> _Work order_:
In the data below, find every line with the word "computer" and copy it out.

> _Input_:
<<<<

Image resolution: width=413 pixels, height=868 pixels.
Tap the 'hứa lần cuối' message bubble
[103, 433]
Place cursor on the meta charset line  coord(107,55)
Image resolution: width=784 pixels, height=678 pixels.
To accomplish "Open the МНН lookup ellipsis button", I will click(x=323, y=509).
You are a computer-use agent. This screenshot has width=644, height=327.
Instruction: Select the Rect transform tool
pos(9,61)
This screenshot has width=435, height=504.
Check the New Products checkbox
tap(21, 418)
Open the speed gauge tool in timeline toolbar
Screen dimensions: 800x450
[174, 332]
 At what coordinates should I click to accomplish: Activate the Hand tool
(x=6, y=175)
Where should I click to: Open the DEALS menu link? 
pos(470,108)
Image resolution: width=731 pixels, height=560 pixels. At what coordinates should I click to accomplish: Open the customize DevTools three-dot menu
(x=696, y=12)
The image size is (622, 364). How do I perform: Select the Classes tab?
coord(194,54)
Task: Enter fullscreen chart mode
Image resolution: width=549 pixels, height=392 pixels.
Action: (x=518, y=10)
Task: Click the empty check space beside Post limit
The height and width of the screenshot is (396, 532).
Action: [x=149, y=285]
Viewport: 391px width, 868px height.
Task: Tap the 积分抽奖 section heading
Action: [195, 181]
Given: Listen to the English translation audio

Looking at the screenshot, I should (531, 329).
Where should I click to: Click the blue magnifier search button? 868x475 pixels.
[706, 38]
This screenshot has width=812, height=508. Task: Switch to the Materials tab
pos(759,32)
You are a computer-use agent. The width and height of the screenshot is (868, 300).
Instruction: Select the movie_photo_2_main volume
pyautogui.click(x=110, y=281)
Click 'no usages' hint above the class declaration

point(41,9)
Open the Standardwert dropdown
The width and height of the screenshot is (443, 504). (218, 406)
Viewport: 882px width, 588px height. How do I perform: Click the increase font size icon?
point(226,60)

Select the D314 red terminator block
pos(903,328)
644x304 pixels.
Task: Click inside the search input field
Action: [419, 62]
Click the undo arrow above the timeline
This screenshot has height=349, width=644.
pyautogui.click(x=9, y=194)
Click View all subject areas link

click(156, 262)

>>>>

> _Task result_:
You are a computer-use agent. This screenshot has width=644, height=327.
You are a computer-use agent. The width and height of the screenshot is (868, 300).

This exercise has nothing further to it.